Emerging growth company ☐
If an emerging growth company, indicate by check mark if the registrant has elected not to use the extended transition period for complying with any new or revised financial accounting standards provided pursuant to Section 13(a) of the Exchange Act. ☐
Item 4.01Changes in Registrant’s Certifying Accountant.
(a) | Uwharrie Capital Corp (the “Company”) was notified that Dixon Hughes Goodman LLP (“DHG”), the Company’s independent registered public accounting firm, merged with BKD, LLP (“BKD”) on June 1, 2022, and that the combined practice now operates under the name FORVIS, LLP (“FORVIS”). |
DHG’s reports on the Company’s financial statements for the fiscal years ended December 31, 2020 and December 31, 2021, and for each of the years in the three-year period ending December 31, 2021, do not contain an adverse opinion or a disclaimer of opinion, nor were they qualified or modified as to uncertainty, audit scope, or accounting principles.
The Audit Committee of the Company’s Board of Directors previously appointed DHG as the Company’s independent registered public accounting firm. This appointment continues with respect to FORVIS as the successor by merger to DHG.
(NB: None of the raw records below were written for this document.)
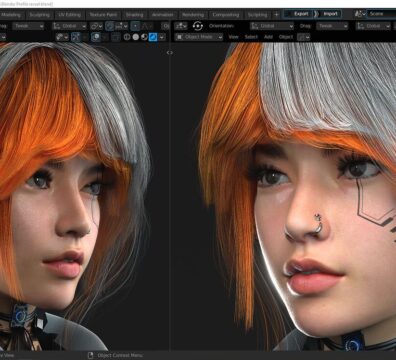This screenshot has width=396, height=360.
Task: Switch to the UV Editing workspace tab
Action: (70, 15)
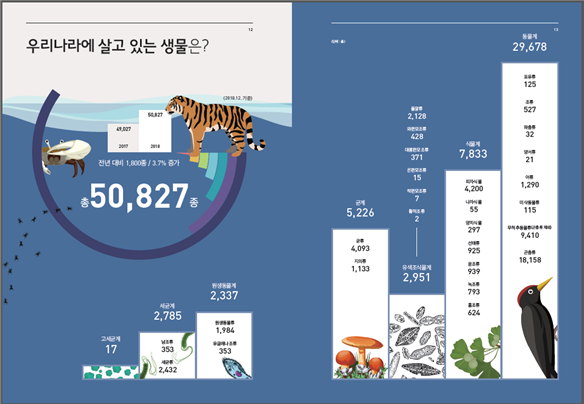Click the green hexagon pattern under 17
Viewport: 584px width, 404px height.
pyautogui.click(x=111, y=372)
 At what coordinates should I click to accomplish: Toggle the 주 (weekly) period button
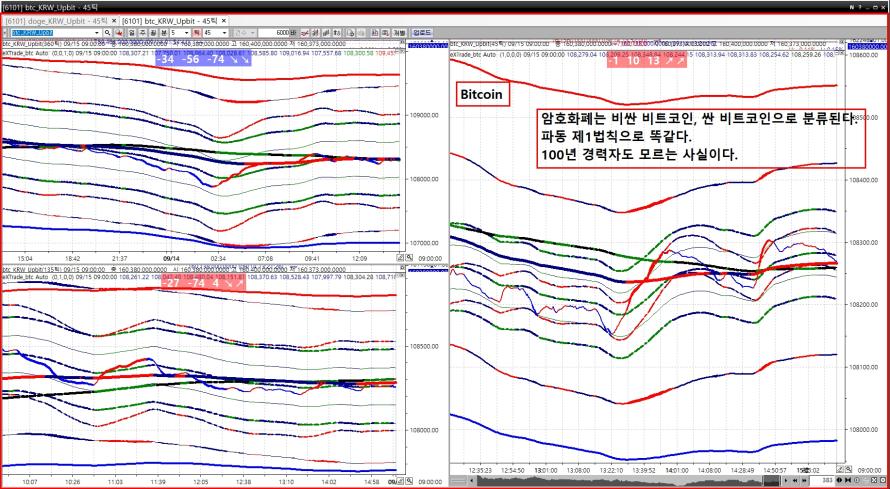(x=141, y=33)
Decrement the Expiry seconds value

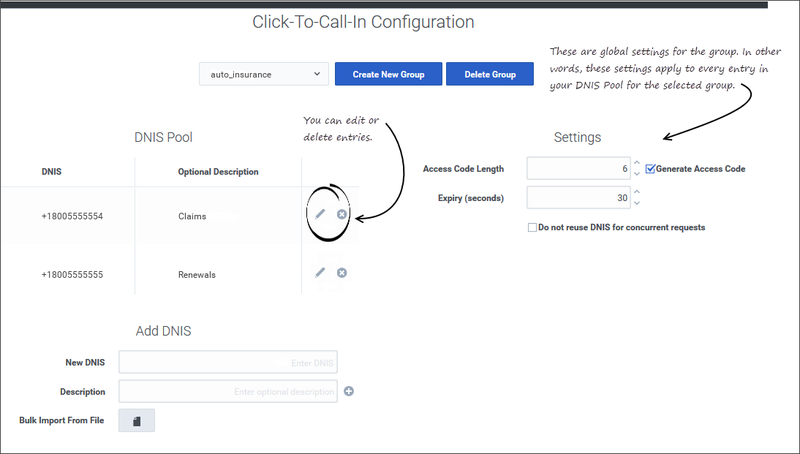[x=636, y=203]
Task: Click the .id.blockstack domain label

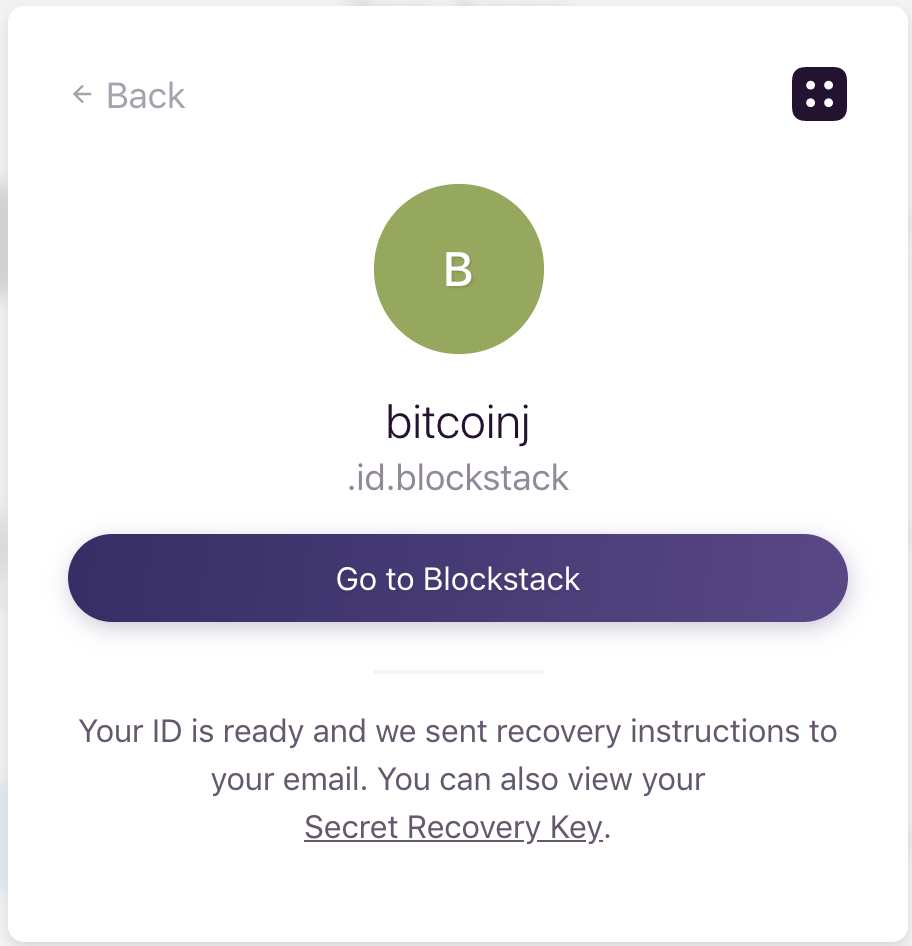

During the Company’s two most recent fiscal years ended December 31, 2020 and December 31, 2021, and during the period from December 31, 2021 until the subsequent period through the date of this Current Report on Form 8-K, there were no disagreements with DHG on any matter of accounting principles or practices, financial statement disclosure, or auditing scope or procedure.
The Company has provided a copy of this Current Report on Form 8-K to FORVIS, as successor to DHG, and asked that FORVIS furnish the Company with a letter addressed to the Securities and Exchange Commission (the “SEC”) stating whether it agrees with the statements made by the Company in response to Item 304(a) of SEC Regulation S-K. The Company has included that letter as Exhibit 16.1 to this Current Report on Form 8-K.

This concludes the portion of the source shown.